Barriers at the school level are familiar—gender-insensitive school environments, lack of teaching materials and supplies, and school violence. But also important are barriers at the community and household levels, including child marriage, school access, and financial constraints.

Gender-related barriers to education
Image credit: Evidence for Gender and Education Resource

While the full educational repercussions of COVID-19 have not yet unfolded, the pandemic is layering unprecedented pressures on top of existing challenges. But an important question for us to consider is this: In what ways have these barriers fundamentally changed due to COVID-19? And in what ways has COVID-19 simply exacerbated existing barriers?

What, if anything, has fundamentally changed in our work?

Since the beginning of the pandemic, the Population Council team in Kenya has partnered with the Executive Office of the President’s Policy and Strategy Unit to interview nearly 4,000 adolescent girls and boys by phone in four locations: Kisumu, Wajir, Kilifi, and the informal settlements in Nairobi.

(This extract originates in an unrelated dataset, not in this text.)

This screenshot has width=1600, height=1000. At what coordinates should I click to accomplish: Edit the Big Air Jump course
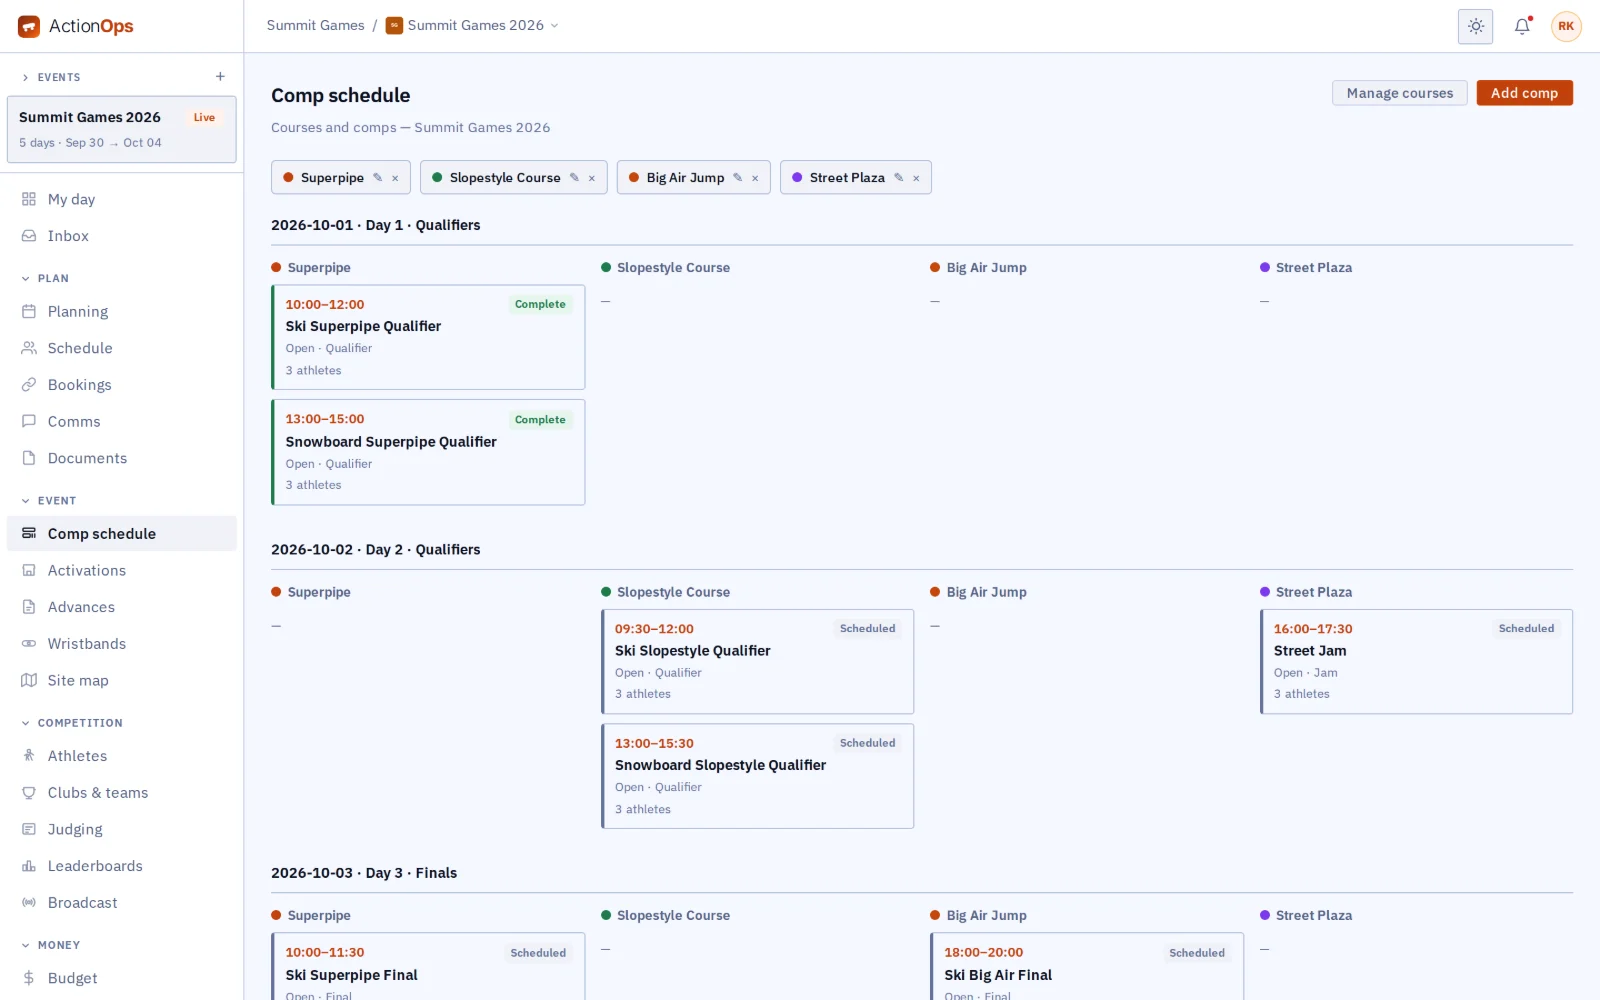pos(738,178)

For context—at least based on available data—after a peak in new cases in Kenya in November, new cases of COVID-19 are now declining, with about 200 per day at the end of December. So now the focus is on indirect effects of the pandemic—the effects of school closures, increasing economic strain, and challenges in accessing health care.

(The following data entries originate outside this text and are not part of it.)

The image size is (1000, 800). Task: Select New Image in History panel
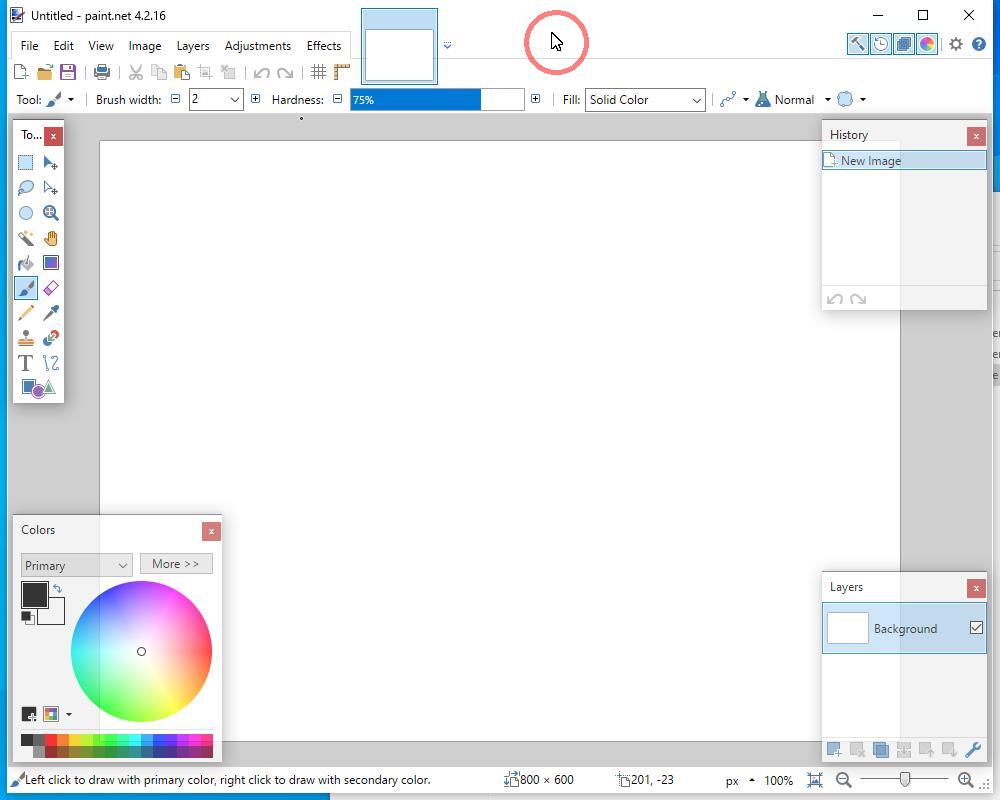click(870, 161)
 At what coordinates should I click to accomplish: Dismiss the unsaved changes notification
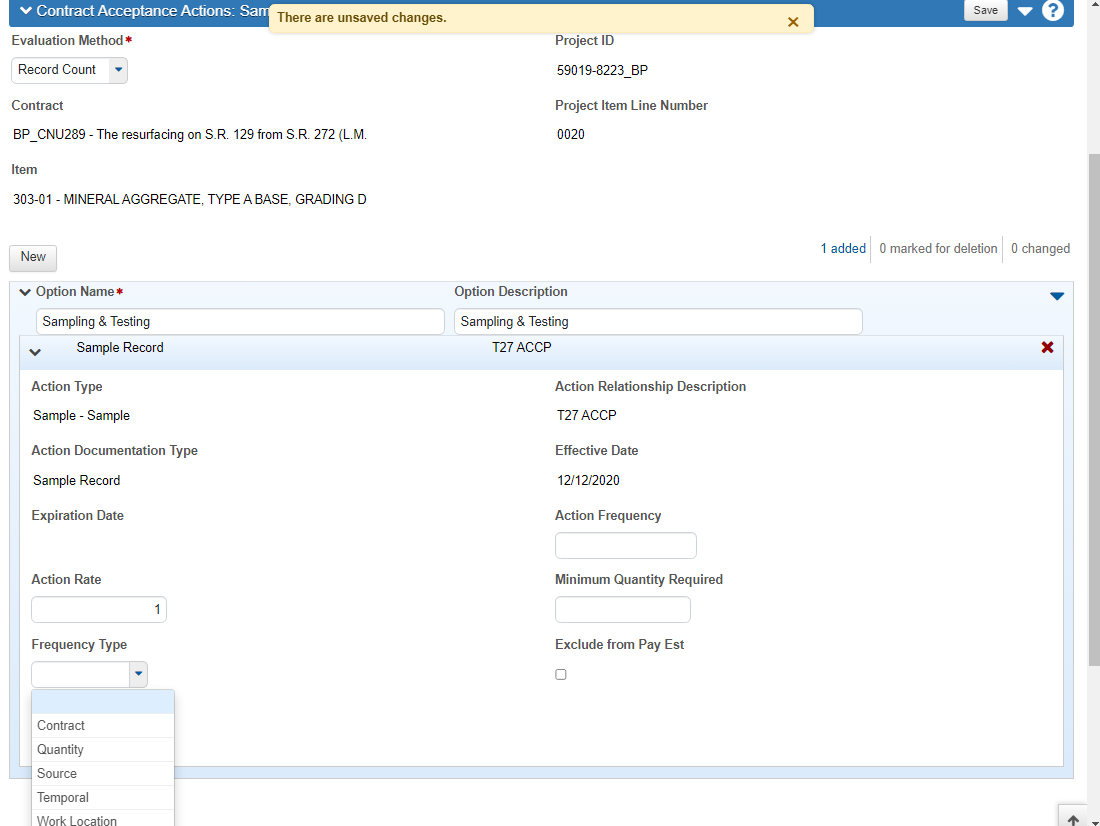(793, 22)
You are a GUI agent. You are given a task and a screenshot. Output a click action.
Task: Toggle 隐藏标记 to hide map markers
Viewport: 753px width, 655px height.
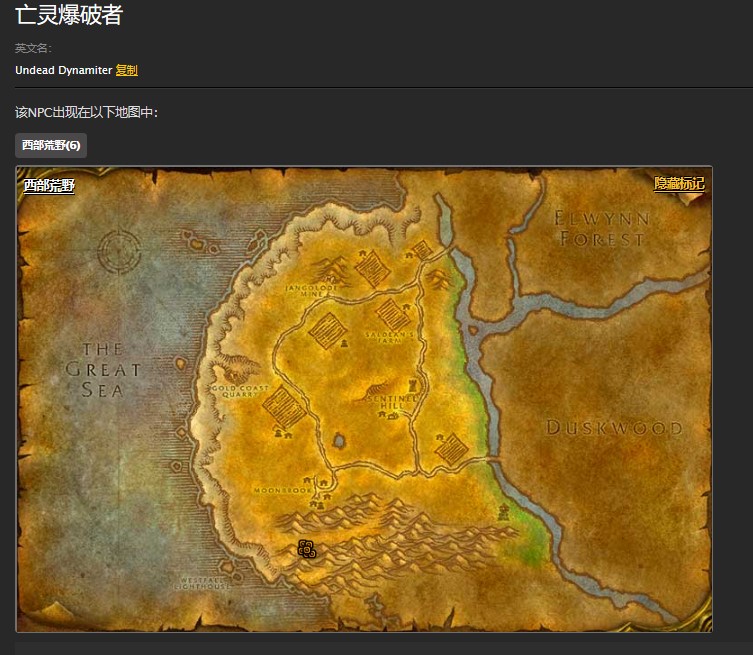(x=679, y=184)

Connecting these two pieces of work—our current understanding of gender-related barriers to school, and a snapshot of what’s happening now in Kenya— how does COVID-19 change what we know?

1. Economic distress. Evidence from before COVID-19 tells us that addressing financial barriers to school can be effective not only to get young people into school, but potentially to close gender gaps, as well. Undoubtedly this remains true, even as the severity of economic barriers changes.

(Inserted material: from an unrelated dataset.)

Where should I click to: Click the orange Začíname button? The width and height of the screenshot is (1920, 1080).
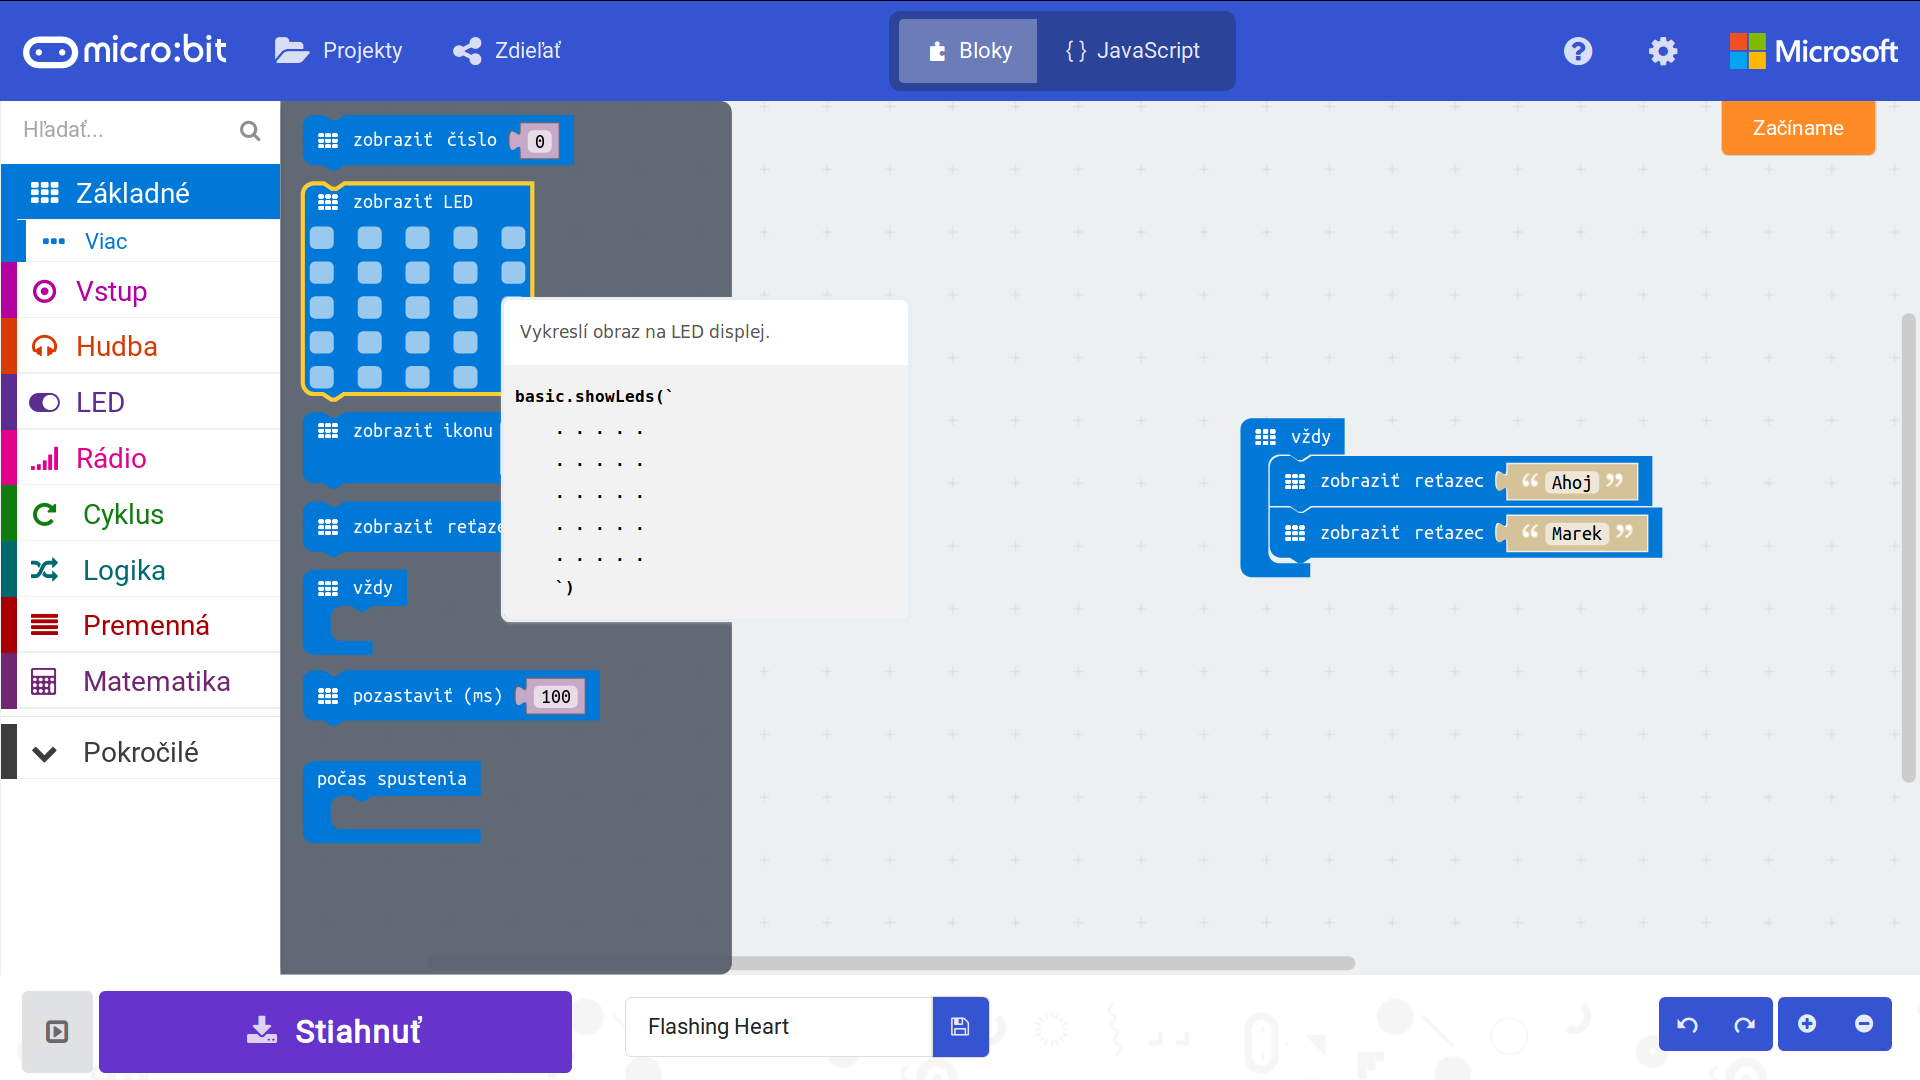(x=1797, y=128)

In Kenya, while most young people say they plan to go back to school upon reopening in January, we also see indicators of severe economic distress and a fear that inability to meet the costs of education will prevent reenrollment. For example, the majority of young people in three of the four settings in our study reported experiencing increased food insecurity due to COVID-19. This type of economic insecurity may well play out in terms of school access in the coming months and years.

2. Challenges in accessing education. We also know that expanding access to school—especially in settings where access is still a challenge—can be a very effective way to increase enrollment and close gender gaps. For example, school construction programs in countries like Burkina Faso or buying bicycles for girls in India, have been effective. But what does “access” mean now? How has that changed?

In Kenya, the majority of adolescents say they are doing some kind of schoolwork or learning at home during the pandemic, with the exception of Wajir, where fewer than 20 percent of 10- to 14-year-old girls, compared to 30 percent of 10- to 14-year-old boys indicated this was the case. When asked why they were not doing schoolwork at home, the most common reasons were that the school hasn’t provided lessons, and/or they needed to help with chores at home.

3. Importance of pedagogy. We have also seen over and over again that improving pedagogy, such as helping teachers adapt the curriculum to students’ different learning levels, is effective. What does this look like during and post-COVID-19? What models can we build on? (Hint: There are promising models out there already!)

In places like Wajir, where many young people have spent nearly a year without doing schoolwork or reading at home, ensuring school access is only the first step. Teachers will be faced with new challenges in helping students catch up and get back on track, with perhaps a broader range of skills in their classrooms than ever before.

Although it has been 10 months since the COVID-19 pandemic began, we’re only starting to see its effects—both direct and indirect—on school-age children and their families. As we think about what comes next, let’s not forget the fundamentals—what we already know about gender-related barriers to schooling, and what has worked to improve education for girls before. What we need to understand is how COVID-19 changes those fundamentals, and how we must change our plans in response.